(Passage to read begins)

God Is Creator

This is the account of the creation of the heavens and the earth.

When the LORD God made the earth and the heavens, neither wild plants nor grains were growing on the earth. For the LORD God had not yet sent rain to water the earth, and there were no people to cultivate the soil. Instead, springs came up from the ground and watered all the land. Then the LORD God formed the man from the dust of the ground. He breathed the breath of life into the man’s nostrils, and the man became a living person. (Genesis 2:4–7 NLT)

When we refer to God as the Creator, we are often talking specifically about this moment in history, when God formed the heavens and the earth by simply speaking them into being. He spoke, and the dirt formed continents and the waters separated into oceans, rivers, and seas. With a word, life took root and grew into trees, grasses, and other plants. With more words, an entirely different sort of life fostered and flourished, swimming in the waters, flying through the air, and frolicking on the land. Finally, on the sixth day of creation, God formed mankind from the dust. This is the work of our Creator God.

Yet, this was not the end of his creative acts. As Christ extols to John in Revelation 21:5, “Look, I am making everything new!” His resurrection power rebuilds what was torn down, reforms what was destroyed, and revives what was dead. Remarkably, we are invited to join God in these creative acts of resurrection. After all, because we are made in God’s image – because we are limited, fragile, and fractured reflections of his person – we, too, are creators. In the most recent edition of Onward, Cam Roxburgh writes, “We join [God] in creating when we dwell deeply in a neighbourhood and see signs of shalom. And we most certainly join him in continuing creation when we participate with him on mission, multiplying ourselves in showing the beautiful life in the Kingdom to other people and in multiplying Christian communities.”

Martin Luther King, Jr. once said, “There’s something about love that builds up and is creative.” King was specifically talking about the power of love to break down the walls of hate and oppression. This, too, is the creative work of God’s resurrection power. Therefore, to love God and to love others – particularly when it is difficult and requires effort on our part – is one of the most creative acts we can perform.

Keep your eyes wide for the creative acts of love God directs you toward today.

(Passage to read ends)
(Input data begins)

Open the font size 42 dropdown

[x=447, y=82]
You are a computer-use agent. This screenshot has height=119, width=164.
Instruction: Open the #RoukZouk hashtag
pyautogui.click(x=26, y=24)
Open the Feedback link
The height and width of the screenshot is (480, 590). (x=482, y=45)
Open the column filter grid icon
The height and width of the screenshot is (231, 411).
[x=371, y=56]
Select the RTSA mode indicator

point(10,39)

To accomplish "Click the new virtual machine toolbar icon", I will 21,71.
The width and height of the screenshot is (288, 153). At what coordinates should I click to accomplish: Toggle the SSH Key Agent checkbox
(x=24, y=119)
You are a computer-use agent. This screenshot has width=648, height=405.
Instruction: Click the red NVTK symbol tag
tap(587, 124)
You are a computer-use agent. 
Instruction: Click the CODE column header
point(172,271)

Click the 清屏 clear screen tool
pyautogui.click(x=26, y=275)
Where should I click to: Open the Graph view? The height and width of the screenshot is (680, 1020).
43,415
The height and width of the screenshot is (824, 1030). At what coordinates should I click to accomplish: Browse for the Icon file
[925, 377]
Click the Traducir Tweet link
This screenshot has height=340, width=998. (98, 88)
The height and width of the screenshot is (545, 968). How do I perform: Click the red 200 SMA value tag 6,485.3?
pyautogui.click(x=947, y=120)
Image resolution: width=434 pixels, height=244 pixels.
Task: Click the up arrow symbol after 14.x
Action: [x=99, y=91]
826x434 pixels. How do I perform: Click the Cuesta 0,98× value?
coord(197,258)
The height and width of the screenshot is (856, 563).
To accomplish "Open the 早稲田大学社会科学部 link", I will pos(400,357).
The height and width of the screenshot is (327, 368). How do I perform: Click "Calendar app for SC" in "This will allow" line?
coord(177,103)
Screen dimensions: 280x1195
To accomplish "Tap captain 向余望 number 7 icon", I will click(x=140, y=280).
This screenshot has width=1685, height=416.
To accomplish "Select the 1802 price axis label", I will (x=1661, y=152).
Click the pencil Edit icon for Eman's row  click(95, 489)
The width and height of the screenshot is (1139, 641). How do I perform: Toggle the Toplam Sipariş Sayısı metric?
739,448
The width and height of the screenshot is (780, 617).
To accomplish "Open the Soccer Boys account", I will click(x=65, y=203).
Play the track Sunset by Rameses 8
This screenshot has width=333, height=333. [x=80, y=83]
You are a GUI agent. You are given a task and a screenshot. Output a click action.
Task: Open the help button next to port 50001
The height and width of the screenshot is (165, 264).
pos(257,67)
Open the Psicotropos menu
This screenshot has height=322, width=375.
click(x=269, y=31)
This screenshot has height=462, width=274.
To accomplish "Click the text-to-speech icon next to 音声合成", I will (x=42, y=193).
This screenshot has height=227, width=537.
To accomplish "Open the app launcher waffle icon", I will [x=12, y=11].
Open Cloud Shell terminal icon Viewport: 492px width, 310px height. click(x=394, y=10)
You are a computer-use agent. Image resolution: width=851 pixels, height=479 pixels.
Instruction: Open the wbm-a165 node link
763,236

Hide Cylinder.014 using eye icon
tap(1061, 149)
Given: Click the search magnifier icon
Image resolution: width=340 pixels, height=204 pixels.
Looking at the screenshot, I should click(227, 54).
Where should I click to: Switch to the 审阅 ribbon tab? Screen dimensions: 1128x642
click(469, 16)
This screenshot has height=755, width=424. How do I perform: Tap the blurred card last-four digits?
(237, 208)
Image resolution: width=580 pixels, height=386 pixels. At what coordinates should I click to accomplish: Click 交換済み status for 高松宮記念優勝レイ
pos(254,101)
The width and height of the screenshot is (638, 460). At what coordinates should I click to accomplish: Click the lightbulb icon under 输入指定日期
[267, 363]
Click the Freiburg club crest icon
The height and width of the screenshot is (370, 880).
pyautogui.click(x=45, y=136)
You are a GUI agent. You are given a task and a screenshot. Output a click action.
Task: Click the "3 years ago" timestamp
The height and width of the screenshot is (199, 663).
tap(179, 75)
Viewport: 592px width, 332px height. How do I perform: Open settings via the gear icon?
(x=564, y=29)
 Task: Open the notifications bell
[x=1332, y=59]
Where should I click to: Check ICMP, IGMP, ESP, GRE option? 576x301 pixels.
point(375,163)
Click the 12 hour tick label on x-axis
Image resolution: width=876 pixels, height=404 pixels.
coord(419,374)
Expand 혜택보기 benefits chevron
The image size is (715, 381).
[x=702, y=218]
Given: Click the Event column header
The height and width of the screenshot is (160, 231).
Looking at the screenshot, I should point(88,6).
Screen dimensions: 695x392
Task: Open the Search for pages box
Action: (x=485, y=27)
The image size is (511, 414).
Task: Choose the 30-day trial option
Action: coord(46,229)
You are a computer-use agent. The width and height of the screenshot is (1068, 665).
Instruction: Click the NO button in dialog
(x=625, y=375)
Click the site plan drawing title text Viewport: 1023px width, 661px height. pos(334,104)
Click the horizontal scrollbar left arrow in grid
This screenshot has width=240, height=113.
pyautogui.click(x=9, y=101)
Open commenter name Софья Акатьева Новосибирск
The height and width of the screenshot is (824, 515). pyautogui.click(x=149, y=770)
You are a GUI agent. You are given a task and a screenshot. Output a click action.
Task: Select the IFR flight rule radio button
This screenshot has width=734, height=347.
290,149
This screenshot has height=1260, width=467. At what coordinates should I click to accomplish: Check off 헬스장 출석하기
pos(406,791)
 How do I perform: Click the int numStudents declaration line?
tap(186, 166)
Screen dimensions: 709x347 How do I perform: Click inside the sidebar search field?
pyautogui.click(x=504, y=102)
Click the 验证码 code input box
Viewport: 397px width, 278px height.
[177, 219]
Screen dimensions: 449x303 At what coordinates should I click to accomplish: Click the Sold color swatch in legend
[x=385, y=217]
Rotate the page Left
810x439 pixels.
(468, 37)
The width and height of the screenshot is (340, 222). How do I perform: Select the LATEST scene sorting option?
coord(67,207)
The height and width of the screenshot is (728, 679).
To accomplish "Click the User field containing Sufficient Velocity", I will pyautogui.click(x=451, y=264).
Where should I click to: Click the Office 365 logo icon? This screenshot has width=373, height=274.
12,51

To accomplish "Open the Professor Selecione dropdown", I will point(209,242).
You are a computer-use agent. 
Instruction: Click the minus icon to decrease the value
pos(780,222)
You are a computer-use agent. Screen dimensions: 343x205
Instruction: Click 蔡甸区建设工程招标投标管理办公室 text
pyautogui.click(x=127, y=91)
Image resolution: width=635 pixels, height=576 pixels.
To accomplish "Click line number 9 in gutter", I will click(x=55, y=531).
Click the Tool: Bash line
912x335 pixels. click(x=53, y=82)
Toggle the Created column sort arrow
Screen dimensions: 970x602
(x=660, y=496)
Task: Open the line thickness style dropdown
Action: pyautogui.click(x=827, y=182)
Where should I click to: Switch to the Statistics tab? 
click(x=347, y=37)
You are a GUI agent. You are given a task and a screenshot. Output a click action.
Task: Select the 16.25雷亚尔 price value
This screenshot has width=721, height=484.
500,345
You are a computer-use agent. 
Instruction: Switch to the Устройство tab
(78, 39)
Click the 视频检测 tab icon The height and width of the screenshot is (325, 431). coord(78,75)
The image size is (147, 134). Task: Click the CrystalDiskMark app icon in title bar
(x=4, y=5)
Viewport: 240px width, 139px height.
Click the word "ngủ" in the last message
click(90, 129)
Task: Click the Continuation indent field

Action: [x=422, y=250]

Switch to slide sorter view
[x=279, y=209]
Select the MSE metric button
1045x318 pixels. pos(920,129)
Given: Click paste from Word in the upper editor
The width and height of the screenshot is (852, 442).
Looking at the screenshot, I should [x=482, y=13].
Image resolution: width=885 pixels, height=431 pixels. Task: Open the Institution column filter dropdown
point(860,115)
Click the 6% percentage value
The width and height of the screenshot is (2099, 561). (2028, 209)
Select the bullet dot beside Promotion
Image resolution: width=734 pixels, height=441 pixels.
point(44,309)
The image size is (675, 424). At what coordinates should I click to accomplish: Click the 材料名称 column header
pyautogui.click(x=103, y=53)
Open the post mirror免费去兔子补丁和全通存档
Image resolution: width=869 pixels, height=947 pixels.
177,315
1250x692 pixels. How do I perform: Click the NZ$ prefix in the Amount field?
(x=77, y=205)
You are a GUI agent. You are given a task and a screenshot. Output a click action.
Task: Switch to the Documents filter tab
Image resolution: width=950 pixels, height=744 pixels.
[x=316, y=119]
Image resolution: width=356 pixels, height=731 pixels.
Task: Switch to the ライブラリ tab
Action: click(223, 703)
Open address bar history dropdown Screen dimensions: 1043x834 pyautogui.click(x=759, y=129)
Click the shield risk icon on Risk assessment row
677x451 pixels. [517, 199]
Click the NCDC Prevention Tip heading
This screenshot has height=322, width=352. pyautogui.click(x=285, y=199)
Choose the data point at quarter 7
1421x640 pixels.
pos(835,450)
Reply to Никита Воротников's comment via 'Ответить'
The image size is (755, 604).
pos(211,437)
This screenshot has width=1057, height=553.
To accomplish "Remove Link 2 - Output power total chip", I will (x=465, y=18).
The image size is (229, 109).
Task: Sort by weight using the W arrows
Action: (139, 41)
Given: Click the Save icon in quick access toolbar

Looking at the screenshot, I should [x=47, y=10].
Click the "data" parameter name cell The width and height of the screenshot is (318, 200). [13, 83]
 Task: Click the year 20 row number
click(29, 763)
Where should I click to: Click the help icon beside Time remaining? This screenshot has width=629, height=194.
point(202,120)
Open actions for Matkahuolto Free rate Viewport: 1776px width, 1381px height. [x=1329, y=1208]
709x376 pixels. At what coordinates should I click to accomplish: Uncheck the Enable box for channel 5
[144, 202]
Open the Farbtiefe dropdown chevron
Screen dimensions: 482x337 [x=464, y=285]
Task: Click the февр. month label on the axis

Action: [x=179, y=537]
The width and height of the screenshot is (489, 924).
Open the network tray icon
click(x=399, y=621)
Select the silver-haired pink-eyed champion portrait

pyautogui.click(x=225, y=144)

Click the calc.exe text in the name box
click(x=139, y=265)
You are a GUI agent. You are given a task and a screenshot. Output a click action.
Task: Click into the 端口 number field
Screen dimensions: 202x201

(Input data ends)

Exercise:
Answer these questions from the reading on God as Creator:
(a) Before any rain, what watered all the land?
(b) On which day of creation did God form mankind from the dust?
(c) According to the reading, what was Martin Luther King, Jr. specifically talking about?

Reply:
(a) Springs came up from the ground and watered all the land.
(b) The sixth day.
(c) The power of love to break down the walls of hate and oppression.